Not a FEMA Fan
As we all know, there was tremendous suffering during that horrible day of September 11, 2001. In this context, my story is insignificant, but as a result of that attack, my Very Best Job turned into My Very Worst Job. In a previous life, I worked for a federal agency that responded to national disasters. And no, this was not FEMA. In fact, we hated FEMA. I loved where I worked and I loved the people. I actually consider them my friends. My pay grade was relatively low and at the time there wasn’t any room to move up, but I was so happy in other aspects that it compensated for it. I remember that morning very well. The weather was gorgeous and I was looking forward to a fun weekend. And then I was summoned down to our emergency operation center. And when the gravity of the situation hit, it hit like a ton of bricks. I never worked so hard or got so stressed in my life. I had first-responders literally screaming at me on the phone and all around me there were monitors that showed the buildings burning. And when the first tower went down, I turned away, but right there was another monitor.
They finally told me to go home after 16 hours. One of my co-workers, a grizzled old fireman, told me to follow him. In the darkness of his office, he reached into a locked cabinet and gave me a first-responder shirt, which is worn by real heroes. He lost a lot of brothers that day, so this was a tremendous honor and I will always keep that shirt. For the next couple weeks I worked 12 hour shifts, since our center was obviously running 24 hours. Even after that, there was a lot of work to do.
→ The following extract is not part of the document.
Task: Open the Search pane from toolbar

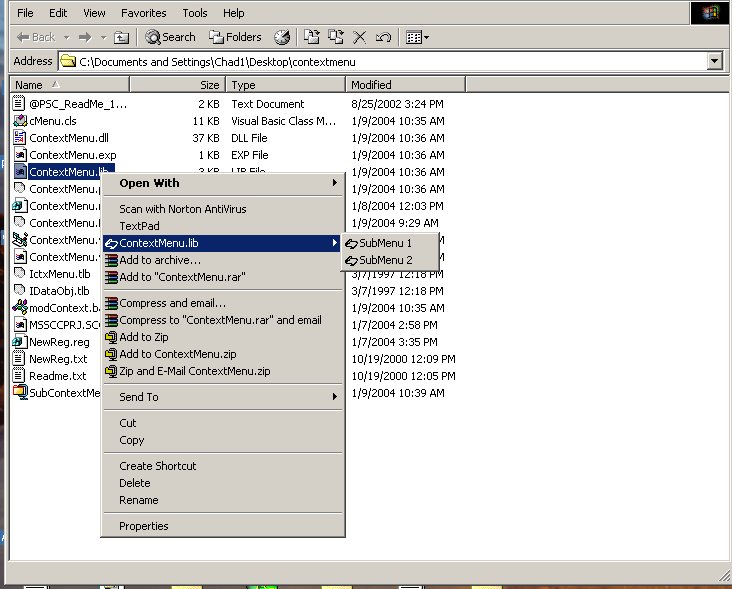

But these people were my friends, and we all supported each other, so it was an honor to be a part of it. And then FEMA happened. You see, in the examinations after 9/11, we were considered “redundant” to FEMA, so someone had the bright idea to consolidate us. Since FEMA was substantially larger than us (“larger” as in “bloated”), they won out on the merger. And what does an evil conqueror do to their victims? You first kill all the leaders among them and separate the remaining people from their family and friends. And that is what they did. They took my supervisor away from me and put me under one of their trolls (an incredibly vile woman).
With federal employment there is what is known as an “FTE” (Full-Time Equivalent). This is a “job slot.” An employee is the body that fills that slot. Even if an employee is gone, the slot is still there to be filled by family and cronies. So even though FEMA didn’t want me, they wanted my FTE, so it became clear that they were going to force me out. So many things were horrible, but I’ll give you an example: right before Christmas, the troll summoned her slaves for a meeting, and made the sudden announcement that she was canceling all holiday leave requests. One man was almost in tears, because he was supposed to fly across the country to bring presents to his family. The troll replied that the airline “may” refund his ticket if he called them immediately. Merry Christmas. It took me two months to get out. I found a job that gave me a huge promotion and an excellent career ladder. And I got out right before our annual conference, so FEMA got their precious FTE, but not a body to work during this extremely busy time. So I couldn’t have given them any bigger payback than that.
A few years later, there was Katrina. FEMA took a tremendous beating from an enraged public. And I loved every second of it.